Supplied data →
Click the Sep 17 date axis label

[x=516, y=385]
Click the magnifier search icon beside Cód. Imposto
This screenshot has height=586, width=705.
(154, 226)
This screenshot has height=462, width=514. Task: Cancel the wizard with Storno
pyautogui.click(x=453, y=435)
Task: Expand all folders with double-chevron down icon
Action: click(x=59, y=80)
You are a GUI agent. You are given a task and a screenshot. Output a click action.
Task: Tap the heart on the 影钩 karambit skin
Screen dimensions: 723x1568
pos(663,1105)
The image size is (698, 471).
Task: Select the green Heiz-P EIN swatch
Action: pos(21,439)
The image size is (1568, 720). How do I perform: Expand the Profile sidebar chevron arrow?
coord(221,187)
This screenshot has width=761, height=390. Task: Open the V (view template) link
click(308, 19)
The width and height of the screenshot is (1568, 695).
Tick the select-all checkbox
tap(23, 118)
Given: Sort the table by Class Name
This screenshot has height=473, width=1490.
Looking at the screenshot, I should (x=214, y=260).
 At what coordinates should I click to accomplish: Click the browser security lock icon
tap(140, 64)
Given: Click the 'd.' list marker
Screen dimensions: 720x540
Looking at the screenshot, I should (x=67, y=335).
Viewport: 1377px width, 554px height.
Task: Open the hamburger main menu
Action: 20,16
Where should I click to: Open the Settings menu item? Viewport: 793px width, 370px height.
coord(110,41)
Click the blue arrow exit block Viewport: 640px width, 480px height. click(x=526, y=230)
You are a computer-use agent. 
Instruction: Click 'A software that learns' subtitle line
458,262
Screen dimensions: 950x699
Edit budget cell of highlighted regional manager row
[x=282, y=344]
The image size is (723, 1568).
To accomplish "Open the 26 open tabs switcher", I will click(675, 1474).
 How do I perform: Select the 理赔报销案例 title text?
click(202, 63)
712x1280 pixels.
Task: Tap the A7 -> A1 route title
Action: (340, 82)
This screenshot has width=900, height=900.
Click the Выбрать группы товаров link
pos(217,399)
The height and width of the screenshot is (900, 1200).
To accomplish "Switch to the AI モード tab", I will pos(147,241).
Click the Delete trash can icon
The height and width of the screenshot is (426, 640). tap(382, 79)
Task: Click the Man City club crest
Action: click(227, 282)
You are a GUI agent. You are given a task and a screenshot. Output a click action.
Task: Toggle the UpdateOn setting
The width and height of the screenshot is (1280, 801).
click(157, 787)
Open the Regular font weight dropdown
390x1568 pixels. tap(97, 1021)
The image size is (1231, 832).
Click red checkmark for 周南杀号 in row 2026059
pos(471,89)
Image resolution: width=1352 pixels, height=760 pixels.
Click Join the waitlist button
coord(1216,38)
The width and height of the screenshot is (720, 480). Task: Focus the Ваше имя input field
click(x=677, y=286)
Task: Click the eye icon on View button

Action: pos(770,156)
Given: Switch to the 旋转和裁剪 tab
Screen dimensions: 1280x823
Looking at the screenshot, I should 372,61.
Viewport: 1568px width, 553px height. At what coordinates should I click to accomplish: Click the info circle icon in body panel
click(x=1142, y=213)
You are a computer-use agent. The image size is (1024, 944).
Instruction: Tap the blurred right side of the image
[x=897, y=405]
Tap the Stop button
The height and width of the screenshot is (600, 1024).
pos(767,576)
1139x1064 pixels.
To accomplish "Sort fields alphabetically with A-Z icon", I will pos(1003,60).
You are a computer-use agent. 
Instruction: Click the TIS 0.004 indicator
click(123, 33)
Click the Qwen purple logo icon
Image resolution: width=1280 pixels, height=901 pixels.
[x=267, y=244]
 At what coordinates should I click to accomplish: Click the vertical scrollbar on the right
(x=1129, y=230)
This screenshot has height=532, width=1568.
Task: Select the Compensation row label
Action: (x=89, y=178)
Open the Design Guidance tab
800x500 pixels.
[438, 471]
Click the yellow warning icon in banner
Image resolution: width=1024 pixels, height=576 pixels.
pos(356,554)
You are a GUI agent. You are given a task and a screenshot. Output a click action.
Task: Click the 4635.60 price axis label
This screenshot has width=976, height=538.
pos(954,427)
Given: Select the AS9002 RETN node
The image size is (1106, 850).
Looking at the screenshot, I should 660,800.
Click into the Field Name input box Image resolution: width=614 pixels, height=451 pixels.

Directions for this task →
Tally up how many lines in the records contain the string "Sort". Answer with that figure only.

Exercise answer →
2